Cable directionality


I'm sure this has been discussed before but I missed it, so what is all this stuff with the direction of voltage flow with cables? Every cable you see any more has a little arrow on it. Since the signal is AC and travels one direction as much as it travels the other, what difference could this possibly make. I have talked to numerous co-workers (all electrical engineers) and they ALL say this is the biggest bunch of bunk they have ever seen. Since I am the only "Audiophile", I try to keep an open mind(I'm also the odd man out being mechanical.) Skin effect, resistance, capacitance, etc. are true issues. You pass power through a wire and it creates a magnetic field. You do deal with impedence and synergy with the driving source. How about a few technical answers from the audiophile community.
bigtee
Orbeck, Tara Labs is using this design with their isolated floating ground shield(ISM). However, this is not the same shield that runs with the cable that is connected to the outer portion of the RCA jack. Tara uses a separate shield that is suppose to lower RFI and EMI interference. It is the one connected to the floating ground station. I checked it with a meter and you will not get a reading from the shield to the outer portion of the RCA plug. Tara runs two RSC conductors through the cable. One as the signal carrier and the other as the ground(or shield.) It is connected at both ends as verified with a VOM. If you look at all the equipment, without fail, the outside of the RCA connector is tied to the units common ground. I know there is a lot of potential for noise here. However, back to the original question, what difference does pointing the direction if the signal is alternating back and forth. Since no signal potential should be on the shield, where does it fit in(as in break in.) I can understand the dialectric issue but what would direction have to do with that? Man, lots of questions here.
The arrows are there to satisfy audiophiles who think directionality matters. Of course, it's AC, so the signal is constantly going in both directions.
In general, the reason that the shield of a twinaxial cable is grounded at the source is because this is where the signal is being driven. The most accurate ground reference for a driver will be at the driver, not at the destination component. If there is noise developed across the signal return, then this will not be induced on the shield as it will if you ground the shield at the destination end. The felling is that the ground will be noisier with respect to the signal at the destination end compared to the source end.
I'm glad to hear the vast word from Audioengr!
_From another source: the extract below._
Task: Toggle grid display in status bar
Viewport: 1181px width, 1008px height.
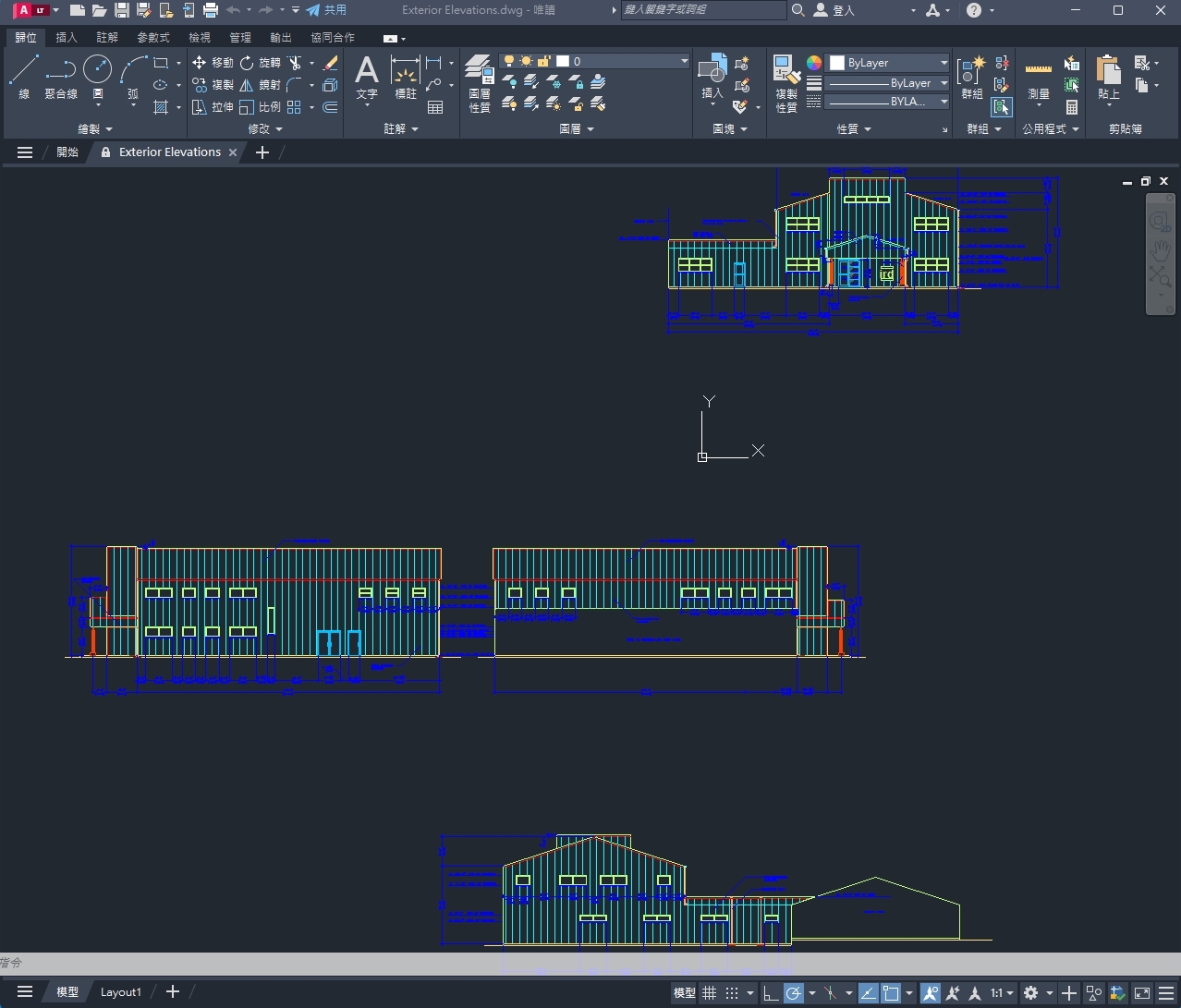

I might add that conductors inside the cables have a certain % of impurities that have mostly semi-conductive structure; there are some dielectrical micro-structures as well. All these components might play the role while the cables burn-in but not on directionality.

Orbeck, the metal does change but with larger signal levels when the electric break-in of impurities occurs. With line level signals this is nearly-impossible.
And another cable question to Orbeck:

How long it's needed to take off the statics from the dielectric if it's all we need to break-in the cable?

I would estimate it to tenths fractions of the second or even less...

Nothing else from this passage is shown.